======== Task material ========

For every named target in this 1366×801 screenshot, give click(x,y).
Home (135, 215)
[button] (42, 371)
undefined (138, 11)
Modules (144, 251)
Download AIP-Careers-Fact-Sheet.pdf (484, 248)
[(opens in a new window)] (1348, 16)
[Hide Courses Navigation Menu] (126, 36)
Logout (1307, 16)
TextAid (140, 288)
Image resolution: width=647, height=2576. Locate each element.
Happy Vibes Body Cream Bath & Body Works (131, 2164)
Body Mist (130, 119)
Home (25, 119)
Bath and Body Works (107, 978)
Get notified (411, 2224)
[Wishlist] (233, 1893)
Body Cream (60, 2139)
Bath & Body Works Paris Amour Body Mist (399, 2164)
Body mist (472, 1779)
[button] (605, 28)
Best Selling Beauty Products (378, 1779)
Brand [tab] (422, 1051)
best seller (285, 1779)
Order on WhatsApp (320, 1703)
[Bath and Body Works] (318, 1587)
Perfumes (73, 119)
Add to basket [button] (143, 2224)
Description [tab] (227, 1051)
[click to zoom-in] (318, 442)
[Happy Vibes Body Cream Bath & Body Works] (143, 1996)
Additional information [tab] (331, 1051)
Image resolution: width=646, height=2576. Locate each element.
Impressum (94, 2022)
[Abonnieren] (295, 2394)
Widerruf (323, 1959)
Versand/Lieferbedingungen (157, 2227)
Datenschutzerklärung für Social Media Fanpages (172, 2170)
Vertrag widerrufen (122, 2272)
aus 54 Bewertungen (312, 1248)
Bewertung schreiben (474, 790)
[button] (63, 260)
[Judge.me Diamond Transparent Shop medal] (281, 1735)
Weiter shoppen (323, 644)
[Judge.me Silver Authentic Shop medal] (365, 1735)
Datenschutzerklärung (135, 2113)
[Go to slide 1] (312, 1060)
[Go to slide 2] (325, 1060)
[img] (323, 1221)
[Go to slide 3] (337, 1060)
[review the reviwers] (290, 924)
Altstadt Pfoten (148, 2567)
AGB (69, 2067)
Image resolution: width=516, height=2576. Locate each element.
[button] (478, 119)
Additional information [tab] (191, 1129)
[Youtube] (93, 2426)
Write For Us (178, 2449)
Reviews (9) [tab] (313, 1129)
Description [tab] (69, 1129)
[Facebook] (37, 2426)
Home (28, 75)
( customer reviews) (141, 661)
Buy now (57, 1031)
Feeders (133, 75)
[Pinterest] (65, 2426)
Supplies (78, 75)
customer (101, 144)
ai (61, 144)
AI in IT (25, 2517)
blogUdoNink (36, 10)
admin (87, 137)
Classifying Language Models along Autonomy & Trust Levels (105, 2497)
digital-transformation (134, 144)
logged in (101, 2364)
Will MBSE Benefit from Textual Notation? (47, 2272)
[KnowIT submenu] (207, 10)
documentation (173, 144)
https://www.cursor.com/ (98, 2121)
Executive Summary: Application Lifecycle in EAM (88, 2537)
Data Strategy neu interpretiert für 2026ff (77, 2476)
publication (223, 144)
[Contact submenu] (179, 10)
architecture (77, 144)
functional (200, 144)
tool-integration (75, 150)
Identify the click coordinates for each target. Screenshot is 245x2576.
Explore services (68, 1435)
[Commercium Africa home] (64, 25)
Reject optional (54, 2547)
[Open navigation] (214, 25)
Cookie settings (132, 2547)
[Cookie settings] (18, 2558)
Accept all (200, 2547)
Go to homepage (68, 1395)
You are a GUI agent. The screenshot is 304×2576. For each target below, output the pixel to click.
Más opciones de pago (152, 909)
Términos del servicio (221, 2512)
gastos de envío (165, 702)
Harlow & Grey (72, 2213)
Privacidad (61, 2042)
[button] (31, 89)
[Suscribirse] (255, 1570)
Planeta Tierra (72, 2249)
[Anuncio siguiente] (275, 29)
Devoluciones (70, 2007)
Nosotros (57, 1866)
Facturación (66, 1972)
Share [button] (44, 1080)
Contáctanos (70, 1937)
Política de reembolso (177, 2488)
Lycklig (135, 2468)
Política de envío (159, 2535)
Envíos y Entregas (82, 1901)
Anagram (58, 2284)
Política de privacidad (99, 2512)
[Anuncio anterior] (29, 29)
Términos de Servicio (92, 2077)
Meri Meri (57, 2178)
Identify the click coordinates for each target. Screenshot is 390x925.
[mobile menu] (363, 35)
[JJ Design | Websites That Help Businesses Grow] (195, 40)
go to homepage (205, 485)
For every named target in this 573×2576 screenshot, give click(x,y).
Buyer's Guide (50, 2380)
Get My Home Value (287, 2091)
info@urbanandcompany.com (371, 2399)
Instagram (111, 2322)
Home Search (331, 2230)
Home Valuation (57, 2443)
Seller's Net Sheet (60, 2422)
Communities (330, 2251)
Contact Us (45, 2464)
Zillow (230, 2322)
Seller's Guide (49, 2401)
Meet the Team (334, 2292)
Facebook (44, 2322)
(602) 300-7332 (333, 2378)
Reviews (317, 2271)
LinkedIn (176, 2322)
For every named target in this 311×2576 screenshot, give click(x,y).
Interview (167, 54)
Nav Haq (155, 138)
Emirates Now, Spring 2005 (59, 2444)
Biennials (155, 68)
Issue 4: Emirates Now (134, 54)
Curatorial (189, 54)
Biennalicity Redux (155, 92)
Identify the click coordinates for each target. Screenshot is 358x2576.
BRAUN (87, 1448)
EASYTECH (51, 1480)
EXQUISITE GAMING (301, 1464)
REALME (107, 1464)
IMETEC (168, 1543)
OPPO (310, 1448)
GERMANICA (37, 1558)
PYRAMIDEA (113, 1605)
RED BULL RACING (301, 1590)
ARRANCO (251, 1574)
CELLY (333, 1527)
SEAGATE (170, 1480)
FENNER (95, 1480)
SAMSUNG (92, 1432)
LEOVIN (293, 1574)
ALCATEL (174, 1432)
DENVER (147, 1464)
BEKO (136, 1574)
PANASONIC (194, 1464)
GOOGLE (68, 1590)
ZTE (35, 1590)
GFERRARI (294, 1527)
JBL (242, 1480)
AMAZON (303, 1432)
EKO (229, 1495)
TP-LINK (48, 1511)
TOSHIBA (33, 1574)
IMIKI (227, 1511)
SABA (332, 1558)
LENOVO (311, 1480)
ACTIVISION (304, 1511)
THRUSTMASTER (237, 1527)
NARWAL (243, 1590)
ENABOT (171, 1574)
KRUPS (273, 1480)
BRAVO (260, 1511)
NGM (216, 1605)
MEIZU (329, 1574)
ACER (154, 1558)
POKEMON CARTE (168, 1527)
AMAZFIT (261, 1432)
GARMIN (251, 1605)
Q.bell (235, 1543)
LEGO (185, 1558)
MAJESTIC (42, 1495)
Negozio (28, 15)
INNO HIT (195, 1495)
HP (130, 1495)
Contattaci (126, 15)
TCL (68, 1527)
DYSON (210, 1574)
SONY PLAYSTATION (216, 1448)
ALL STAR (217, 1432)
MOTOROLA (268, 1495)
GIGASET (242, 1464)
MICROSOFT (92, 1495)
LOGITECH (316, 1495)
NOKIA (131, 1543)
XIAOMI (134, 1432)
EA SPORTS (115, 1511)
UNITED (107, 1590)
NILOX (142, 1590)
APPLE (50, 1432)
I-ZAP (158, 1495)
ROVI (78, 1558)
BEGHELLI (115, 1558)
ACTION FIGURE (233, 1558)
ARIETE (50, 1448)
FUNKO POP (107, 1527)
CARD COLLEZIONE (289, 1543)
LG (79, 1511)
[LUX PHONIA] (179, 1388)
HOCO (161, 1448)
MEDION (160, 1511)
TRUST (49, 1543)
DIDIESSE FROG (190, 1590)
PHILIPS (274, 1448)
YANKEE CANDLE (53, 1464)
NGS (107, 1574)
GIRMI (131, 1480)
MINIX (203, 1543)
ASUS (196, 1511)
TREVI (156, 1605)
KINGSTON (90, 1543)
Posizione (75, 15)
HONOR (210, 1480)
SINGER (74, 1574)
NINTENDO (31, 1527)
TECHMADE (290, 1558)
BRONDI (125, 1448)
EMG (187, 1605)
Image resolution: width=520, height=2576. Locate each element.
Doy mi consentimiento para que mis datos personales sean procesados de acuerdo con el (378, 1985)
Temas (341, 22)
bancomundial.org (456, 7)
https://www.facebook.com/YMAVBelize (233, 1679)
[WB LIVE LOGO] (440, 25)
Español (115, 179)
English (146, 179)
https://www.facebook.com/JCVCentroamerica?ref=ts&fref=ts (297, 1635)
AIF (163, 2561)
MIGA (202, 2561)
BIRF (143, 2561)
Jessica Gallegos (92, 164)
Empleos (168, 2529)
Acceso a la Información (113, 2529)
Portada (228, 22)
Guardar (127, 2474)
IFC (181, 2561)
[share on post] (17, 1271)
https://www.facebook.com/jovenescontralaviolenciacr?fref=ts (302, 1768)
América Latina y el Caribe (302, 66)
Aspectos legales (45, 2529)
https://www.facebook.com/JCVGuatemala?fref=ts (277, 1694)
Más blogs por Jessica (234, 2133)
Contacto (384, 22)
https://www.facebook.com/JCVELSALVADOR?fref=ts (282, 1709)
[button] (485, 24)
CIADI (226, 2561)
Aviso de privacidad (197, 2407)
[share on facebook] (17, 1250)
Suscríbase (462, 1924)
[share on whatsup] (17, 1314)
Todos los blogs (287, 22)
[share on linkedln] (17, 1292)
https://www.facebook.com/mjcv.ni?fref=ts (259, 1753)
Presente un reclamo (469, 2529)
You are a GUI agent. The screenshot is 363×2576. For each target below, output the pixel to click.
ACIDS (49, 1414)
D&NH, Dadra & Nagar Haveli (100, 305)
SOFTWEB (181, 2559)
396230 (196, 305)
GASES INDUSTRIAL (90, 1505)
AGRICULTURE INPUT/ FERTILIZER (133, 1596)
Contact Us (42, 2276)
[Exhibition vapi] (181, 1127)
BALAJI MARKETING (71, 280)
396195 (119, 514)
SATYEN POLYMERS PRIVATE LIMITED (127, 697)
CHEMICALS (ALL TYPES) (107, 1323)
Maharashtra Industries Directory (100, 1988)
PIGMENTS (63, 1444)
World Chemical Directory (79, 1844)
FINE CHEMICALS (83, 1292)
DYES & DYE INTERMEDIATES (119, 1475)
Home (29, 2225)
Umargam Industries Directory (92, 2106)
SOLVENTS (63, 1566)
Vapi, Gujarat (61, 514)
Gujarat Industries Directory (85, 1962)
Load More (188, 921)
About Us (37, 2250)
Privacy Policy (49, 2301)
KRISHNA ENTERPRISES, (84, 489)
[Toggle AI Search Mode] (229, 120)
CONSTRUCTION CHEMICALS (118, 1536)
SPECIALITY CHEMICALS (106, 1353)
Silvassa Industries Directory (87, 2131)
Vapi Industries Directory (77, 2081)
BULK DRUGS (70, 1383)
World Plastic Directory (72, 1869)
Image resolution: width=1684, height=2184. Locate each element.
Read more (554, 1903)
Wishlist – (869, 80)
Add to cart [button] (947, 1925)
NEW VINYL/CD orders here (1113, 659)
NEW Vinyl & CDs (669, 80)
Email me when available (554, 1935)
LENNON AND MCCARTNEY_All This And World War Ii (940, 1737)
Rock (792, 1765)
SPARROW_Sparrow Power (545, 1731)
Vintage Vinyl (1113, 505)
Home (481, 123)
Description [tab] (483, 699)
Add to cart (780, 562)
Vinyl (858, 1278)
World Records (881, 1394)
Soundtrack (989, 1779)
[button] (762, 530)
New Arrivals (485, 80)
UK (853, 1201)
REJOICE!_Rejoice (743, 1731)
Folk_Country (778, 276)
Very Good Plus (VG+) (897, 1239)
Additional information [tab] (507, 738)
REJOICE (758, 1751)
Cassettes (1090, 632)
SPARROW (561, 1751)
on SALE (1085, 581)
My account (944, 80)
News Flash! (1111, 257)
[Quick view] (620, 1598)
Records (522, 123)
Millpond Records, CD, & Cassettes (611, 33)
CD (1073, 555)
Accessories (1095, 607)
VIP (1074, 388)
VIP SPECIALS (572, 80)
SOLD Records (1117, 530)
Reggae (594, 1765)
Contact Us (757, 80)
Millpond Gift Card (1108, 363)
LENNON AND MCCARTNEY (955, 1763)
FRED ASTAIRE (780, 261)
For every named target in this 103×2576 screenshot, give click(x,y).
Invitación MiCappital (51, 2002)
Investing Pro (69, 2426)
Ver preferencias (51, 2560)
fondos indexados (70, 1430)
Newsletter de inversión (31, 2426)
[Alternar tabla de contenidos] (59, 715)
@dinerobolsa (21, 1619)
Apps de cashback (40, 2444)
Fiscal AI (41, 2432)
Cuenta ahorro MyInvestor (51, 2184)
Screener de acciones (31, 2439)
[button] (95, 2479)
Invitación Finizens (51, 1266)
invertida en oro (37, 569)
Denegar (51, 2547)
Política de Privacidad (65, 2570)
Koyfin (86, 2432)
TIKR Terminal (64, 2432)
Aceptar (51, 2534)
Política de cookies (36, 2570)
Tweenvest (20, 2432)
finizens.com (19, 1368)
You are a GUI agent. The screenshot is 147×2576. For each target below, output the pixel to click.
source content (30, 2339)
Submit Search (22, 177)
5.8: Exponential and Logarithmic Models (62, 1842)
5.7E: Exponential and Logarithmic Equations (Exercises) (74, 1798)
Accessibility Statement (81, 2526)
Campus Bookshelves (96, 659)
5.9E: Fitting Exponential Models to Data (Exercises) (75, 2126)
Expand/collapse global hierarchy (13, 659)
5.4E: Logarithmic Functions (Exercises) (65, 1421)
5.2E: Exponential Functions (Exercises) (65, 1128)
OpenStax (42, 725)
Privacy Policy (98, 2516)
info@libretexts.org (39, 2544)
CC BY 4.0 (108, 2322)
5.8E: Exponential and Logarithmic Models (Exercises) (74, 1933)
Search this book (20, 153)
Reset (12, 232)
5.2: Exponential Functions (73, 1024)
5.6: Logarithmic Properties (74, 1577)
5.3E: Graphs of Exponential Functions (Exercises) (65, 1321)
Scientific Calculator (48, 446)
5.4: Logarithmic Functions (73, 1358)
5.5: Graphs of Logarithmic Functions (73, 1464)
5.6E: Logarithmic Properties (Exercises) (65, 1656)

========

**Goal of the exercise**.
Only the lines from the first one of the listing up to and including the line where "Image resolution: width=647, height=2576." appears are wanted, reproduced exactly.

**Reply to the exercise**.
For every named target in this 1366×801 screenshot, give click(x,y).
Home (135, 215)
[button] (42, 371)
undefined (138, 11)
Modules (144, 251)
Download AIP-Careers-Fact-Sheet.pdf (484, 248)
[(opens in a new window)] (1348, 16)
[Hide Courses Navigation Menu] (126, 36)
Logout (1307, 16)
TextAid (140, 288)
Image resolution: width=647, height=2576. Locate each element.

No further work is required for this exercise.